▶ [Excerpted data]
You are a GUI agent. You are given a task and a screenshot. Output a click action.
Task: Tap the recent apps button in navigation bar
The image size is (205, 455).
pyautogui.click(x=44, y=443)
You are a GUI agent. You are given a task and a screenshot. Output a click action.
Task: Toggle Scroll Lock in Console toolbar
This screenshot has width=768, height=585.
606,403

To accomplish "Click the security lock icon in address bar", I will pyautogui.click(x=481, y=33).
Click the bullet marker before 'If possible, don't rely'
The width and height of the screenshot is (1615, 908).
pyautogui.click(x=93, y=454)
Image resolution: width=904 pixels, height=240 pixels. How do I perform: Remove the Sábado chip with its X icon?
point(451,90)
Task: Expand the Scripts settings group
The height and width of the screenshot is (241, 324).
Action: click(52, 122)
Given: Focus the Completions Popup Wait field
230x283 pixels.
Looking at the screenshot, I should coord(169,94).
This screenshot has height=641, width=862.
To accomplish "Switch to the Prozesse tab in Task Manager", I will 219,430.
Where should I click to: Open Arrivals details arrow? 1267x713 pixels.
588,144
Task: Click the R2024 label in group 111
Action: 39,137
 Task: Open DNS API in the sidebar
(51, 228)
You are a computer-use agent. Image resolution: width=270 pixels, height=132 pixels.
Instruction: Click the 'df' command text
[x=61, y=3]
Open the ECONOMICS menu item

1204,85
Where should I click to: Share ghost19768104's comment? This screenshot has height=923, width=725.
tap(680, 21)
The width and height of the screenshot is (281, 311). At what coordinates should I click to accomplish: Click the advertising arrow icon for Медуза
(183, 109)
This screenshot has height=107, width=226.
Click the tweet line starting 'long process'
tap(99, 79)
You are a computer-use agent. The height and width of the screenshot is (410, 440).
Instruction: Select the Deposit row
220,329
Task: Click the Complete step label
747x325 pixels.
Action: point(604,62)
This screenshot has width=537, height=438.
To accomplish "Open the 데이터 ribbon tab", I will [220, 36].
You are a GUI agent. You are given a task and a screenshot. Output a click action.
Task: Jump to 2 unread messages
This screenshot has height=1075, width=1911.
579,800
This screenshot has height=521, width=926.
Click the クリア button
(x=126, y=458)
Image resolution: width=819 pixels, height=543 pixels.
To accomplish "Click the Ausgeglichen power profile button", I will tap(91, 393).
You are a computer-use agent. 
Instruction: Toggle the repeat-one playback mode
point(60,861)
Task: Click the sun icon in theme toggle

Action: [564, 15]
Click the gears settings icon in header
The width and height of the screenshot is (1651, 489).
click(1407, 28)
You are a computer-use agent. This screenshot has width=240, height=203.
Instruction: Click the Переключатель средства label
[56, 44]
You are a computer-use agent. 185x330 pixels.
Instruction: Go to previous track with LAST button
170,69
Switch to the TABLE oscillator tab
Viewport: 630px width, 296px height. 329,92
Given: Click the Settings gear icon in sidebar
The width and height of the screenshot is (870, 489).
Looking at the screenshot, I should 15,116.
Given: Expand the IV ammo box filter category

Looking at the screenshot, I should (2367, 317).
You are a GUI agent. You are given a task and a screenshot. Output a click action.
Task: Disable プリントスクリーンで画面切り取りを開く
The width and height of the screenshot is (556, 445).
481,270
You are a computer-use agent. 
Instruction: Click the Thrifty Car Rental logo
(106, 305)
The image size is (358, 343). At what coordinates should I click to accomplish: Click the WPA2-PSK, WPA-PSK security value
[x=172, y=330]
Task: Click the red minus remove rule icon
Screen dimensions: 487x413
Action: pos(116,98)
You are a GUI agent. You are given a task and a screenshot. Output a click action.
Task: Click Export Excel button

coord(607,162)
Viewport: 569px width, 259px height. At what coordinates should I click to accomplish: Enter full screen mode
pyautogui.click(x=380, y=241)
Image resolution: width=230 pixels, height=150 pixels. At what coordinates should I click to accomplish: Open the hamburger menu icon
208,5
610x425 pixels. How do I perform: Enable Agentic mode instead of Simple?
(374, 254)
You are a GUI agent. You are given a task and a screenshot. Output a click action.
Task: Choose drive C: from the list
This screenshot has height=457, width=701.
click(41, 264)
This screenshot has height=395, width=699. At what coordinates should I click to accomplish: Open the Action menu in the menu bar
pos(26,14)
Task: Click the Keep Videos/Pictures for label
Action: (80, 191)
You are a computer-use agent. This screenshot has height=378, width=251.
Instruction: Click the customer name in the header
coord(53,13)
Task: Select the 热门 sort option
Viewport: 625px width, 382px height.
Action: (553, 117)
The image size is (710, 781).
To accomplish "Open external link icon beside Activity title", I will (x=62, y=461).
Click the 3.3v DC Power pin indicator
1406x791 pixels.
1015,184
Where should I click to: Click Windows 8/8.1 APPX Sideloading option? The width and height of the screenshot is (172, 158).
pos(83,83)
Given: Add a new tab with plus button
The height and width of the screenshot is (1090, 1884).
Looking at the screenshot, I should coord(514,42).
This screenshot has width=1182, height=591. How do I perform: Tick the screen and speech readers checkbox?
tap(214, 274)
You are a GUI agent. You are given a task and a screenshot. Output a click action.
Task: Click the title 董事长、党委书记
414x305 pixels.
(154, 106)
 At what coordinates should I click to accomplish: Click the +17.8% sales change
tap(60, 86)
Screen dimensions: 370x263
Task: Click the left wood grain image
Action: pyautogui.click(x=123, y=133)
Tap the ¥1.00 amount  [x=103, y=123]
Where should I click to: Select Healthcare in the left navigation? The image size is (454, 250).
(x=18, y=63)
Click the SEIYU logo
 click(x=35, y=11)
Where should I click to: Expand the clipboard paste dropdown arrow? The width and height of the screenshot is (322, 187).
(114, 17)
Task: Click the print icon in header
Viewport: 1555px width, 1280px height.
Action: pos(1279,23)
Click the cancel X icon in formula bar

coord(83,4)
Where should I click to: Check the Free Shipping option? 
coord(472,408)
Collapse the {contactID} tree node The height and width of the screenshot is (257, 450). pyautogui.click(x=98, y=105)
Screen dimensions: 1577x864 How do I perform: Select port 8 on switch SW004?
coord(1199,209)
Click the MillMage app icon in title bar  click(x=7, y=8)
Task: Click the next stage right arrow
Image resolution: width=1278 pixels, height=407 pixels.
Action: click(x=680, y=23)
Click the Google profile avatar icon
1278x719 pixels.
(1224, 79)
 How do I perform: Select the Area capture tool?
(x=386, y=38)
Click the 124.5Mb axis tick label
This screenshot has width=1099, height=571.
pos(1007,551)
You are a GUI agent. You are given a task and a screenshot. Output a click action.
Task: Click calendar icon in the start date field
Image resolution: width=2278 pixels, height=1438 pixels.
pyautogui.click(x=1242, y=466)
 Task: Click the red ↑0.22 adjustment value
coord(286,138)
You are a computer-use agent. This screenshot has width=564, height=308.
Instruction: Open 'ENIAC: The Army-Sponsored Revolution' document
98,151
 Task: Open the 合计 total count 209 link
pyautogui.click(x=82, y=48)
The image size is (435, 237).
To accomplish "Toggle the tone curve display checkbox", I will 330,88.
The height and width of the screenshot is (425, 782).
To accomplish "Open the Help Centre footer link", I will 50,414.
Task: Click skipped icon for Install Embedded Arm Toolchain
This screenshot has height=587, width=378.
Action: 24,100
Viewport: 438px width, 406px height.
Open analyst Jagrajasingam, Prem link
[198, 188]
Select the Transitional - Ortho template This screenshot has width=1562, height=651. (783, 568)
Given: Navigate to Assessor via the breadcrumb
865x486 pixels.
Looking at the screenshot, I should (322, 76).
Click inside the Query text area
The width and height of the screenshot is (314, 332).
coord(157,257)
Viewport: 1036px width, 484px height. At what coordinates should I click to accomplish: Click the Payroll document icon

▶ [Aim] Format the records from the line with "Image resolution: width=904" up to and including the line with "Action: click(52, 122)" as a two-column CSV with the columns instruction and response. Give one row per record, with each value in a single quoted field and its line breaks replaced by spaces.

▶ [Response to this task]
instruction,response
"Image resolution: width=904 pixels, height=240 pixels. How do I perform: Remove the Sábado chip with its X icon?","point(451,90)"
"Task: Expand the Scripts settings group The height and width of the screenshot is (241, 324).","Action: click(52, 122)"